## YOUR GOAL
Please repeat the part of the records that opens with the line containing "This screenshot has height=1059, width=1882." and closes with the line containing "textual header displaying", both of those lines included. Leave the pictures out of your answer.

## ENTRIES
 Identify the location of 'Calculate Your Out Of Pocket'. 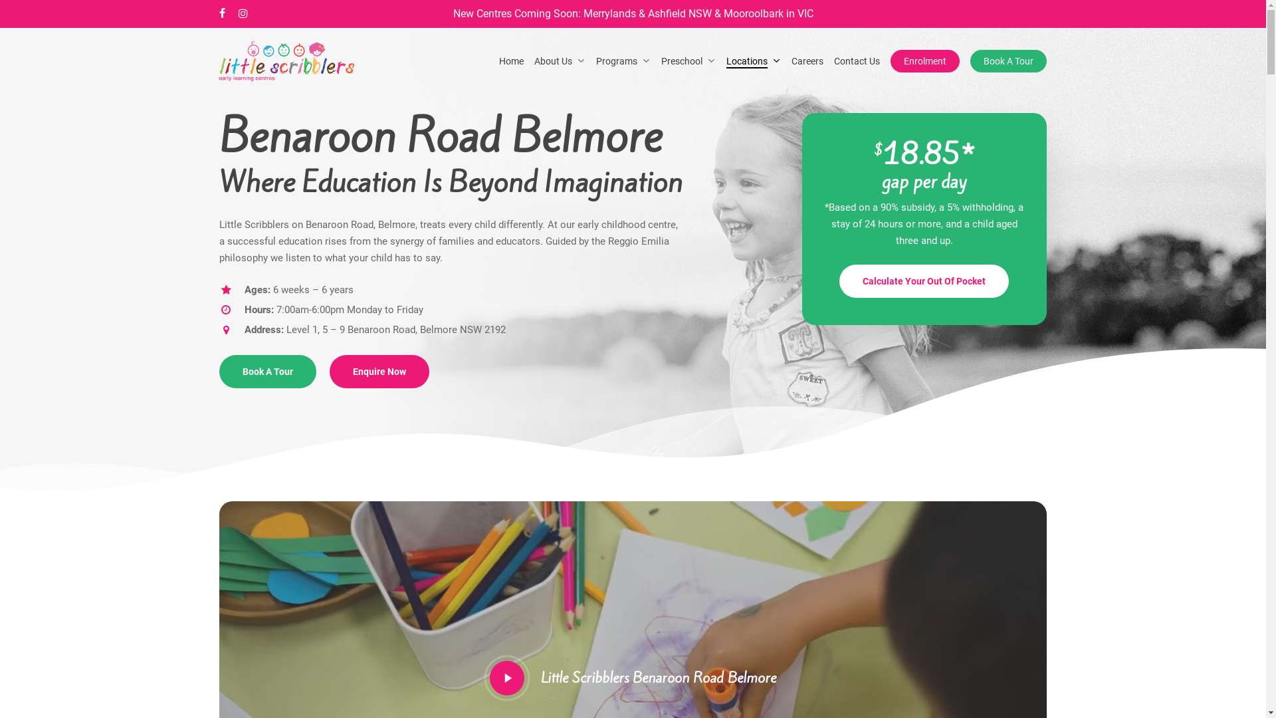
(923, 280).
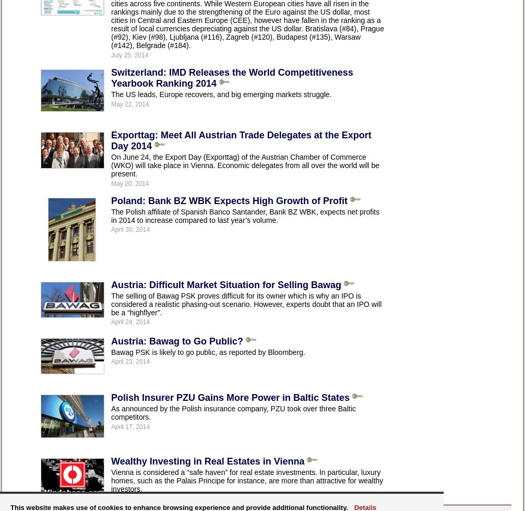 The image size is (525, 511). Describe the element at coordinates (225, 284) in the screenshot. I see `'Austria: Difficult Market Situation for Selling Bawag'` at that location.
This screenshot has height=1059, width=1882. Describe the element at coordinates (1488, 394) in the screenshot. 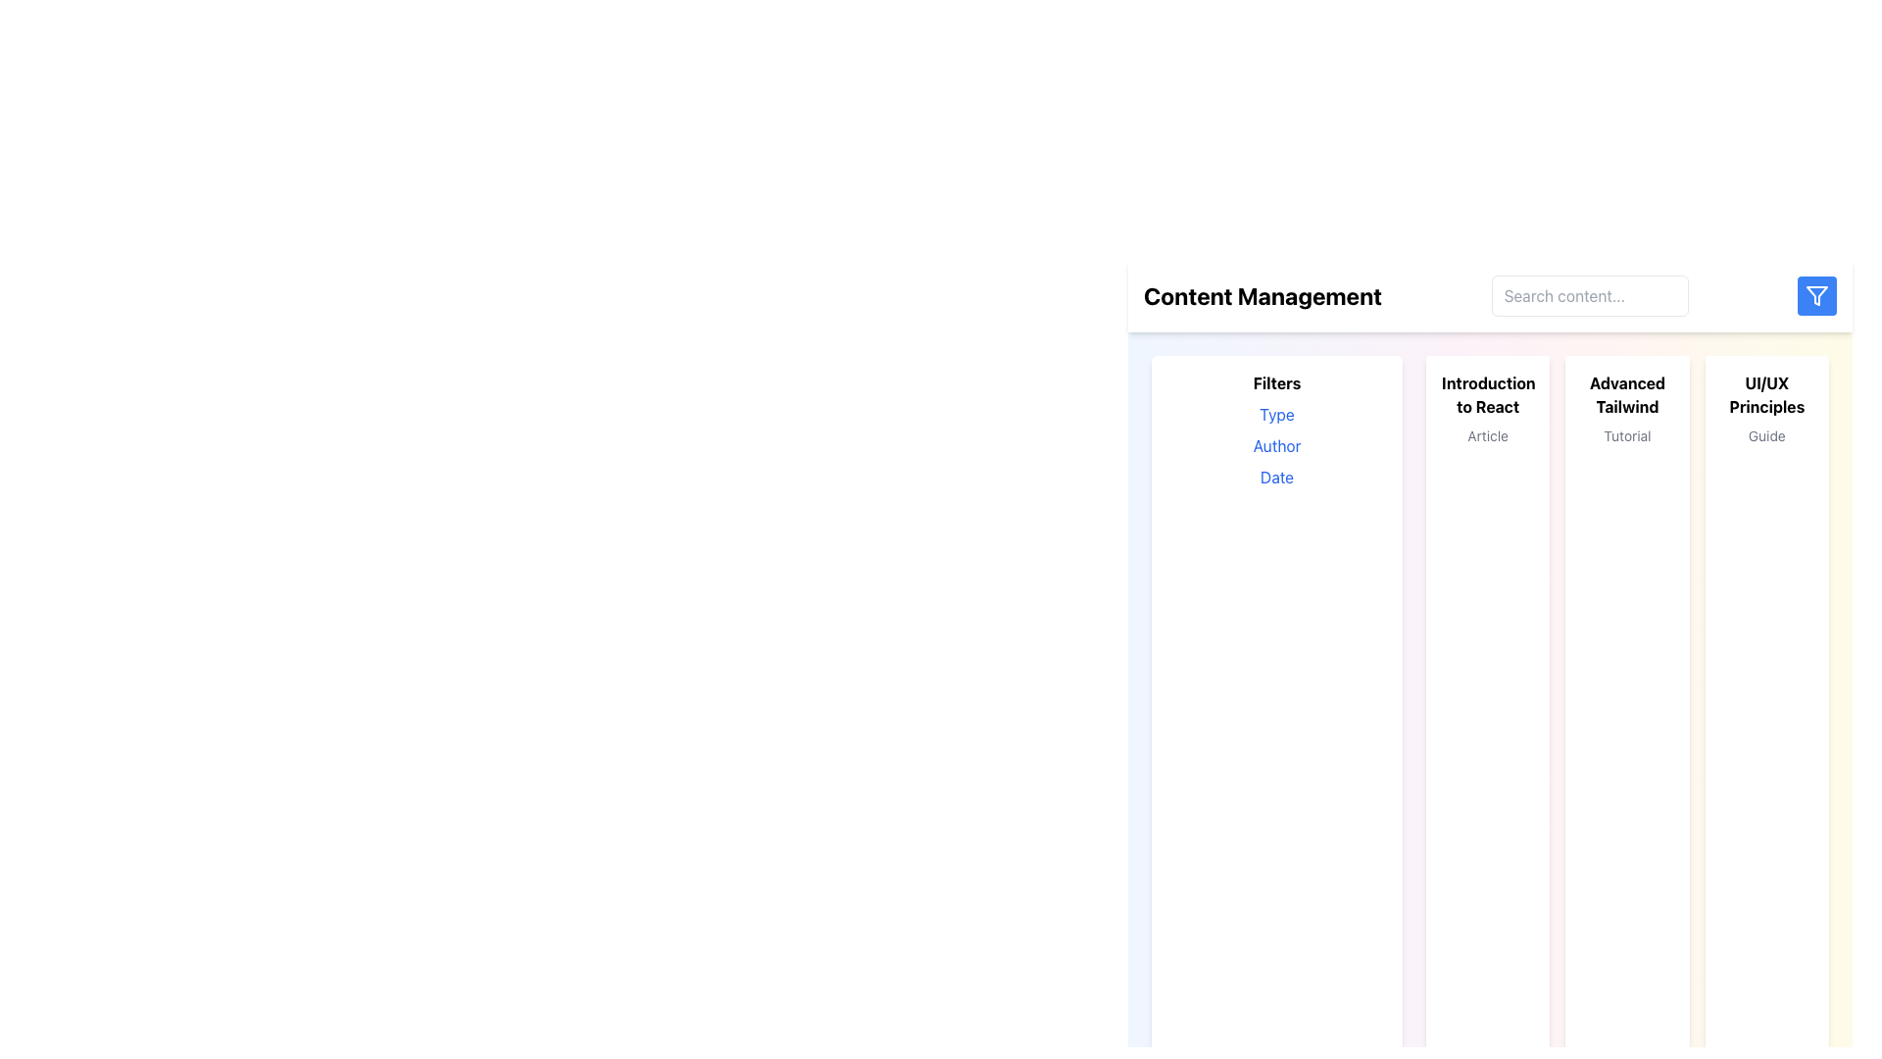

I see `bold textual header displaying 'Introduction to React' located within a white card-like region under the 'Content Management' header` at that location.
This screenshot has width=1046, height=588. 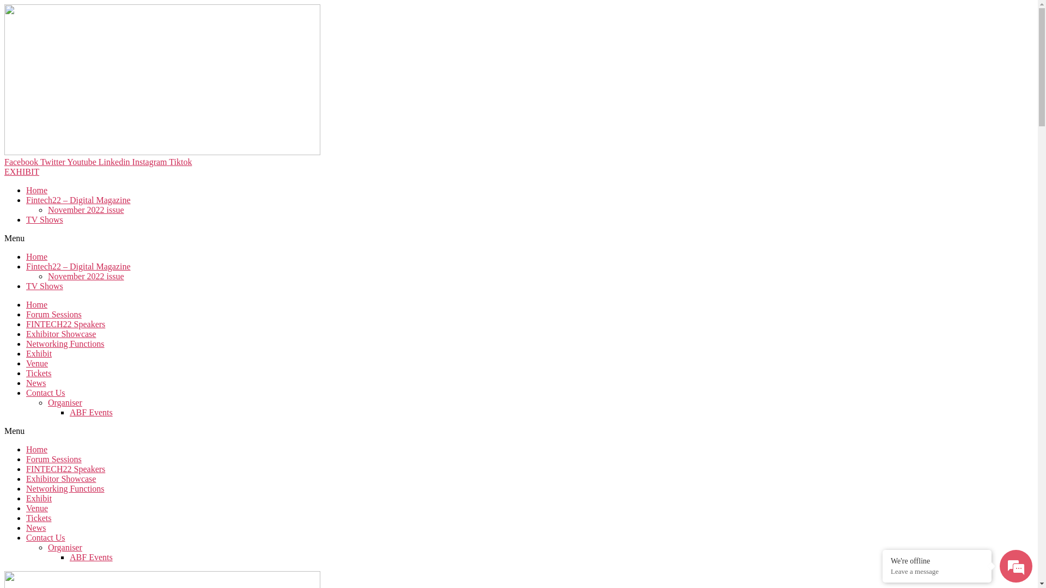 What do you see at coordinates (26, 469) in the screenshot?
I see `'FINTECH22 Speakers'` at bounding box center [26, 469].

## ANSWER FOR THIS EXERCISE
This screenshot has height=1059, width=1882. Describe the element at coordinates (1488, 394) in the screenshot. 

I see `bold textual header displaying 'Introduction to React' located within a white card-like region under the 'Content Management' header` at that location.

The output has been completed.